Observing the precise positions of stars required a huge amount of technology, calculation and concentration on the part of the observer. The astronomer would watch the star as it crossed the field of view of the transit telescope, then press a button as the star crossed each of several fine lines in the eyepiece, and press a button when the star met a crossing horizontal and vertical line. Each time the button was pressed a mark was made on a rotating sheet of paper on a precisely controlled chronograph.

Then the astronomer had to shift position and read several microscopes directed at the finely ruled scales on the transit circle, to determine both declination and right ascension (the celestial equivalent of latitude and longitude). Including the taking of the temperature and air pressure, there were as many as 22 different observations to be made for a single star. (See Maunder 1900, pp. 156-63 for a description of the procedure at Greenwich Observatory.)

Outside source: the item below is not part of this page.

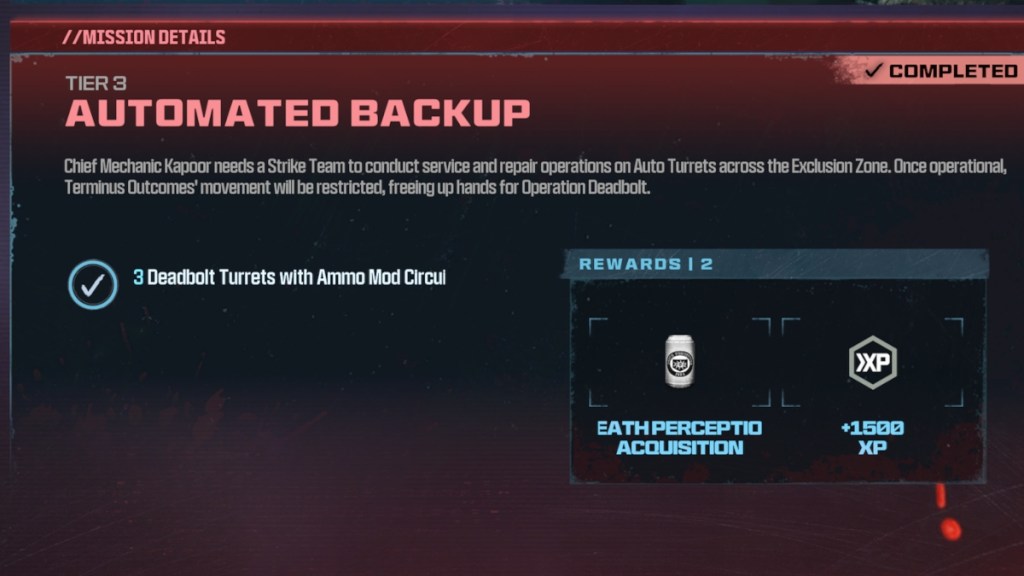Click the +1500 XP reward label
Viewport: 1024px width, 576px height.
click(872, 438)
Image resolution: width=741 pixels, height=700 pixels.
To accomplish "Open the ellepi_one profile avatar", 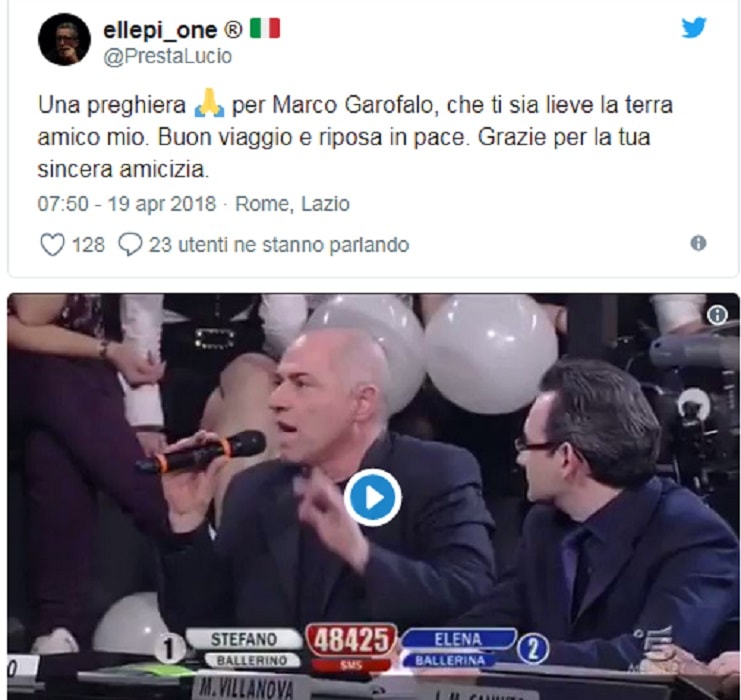I will [64, 39].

The observation itself was only the start. Each observation had then to be adjusted carefully to allow for many factors that would influence the measurement: the bending of the star's light rays by the earth's atmosphere, the known errors of the instrument, and other technical factors such as precession, nutation and aberration. These laborious calculations had to be made using pencil and paper and logarithmic tables. A transit observation of 3 or 4 minutes could take hours of computation.

Even the observer had to be taken into account as a source of error. In 1796 the British Astronomer-Royal had dismissed his assistant because he had a 'vicious way of observing the times of the Transits too late', by as much as a second. Astronomers realised that each one had a slightly different way of recording the time; some anticipated the star crossing the line a moment too early, others were slow. Frequent testing allowed the calculation of each observer's peculiar but fairly consistent habits, or 'personal equation', and this could be allowed for in the final calculation of the star's position.

Melbourne Observatory's astronomers would undertake observations of the same stars, to compare their personal equations and adjust their observations to a common standard. When in 1883 Australian observatories undertook to more accurately determine the longitude of each observatory, Pietro Baracchi, a young scientist who was soon to join the Melbourne Observatory staff, was sent to each Australian observatory to compare his personal equation with those of the primary observers in each colony. Typically the differences were no more than a quarter to a third of a second, but it was important to adjust for these if accurate determinations of longitude were to be made.

References:
Maunder, E. Walter (1900). The Royal Observatory Greenwich: A Glance at its History and Work, London: The Religious Tract Society.
Schaffer, Simon (1988). 'Astronomers mark time: discipline and the personal equation,' Science in Context, 2, pp.115-145.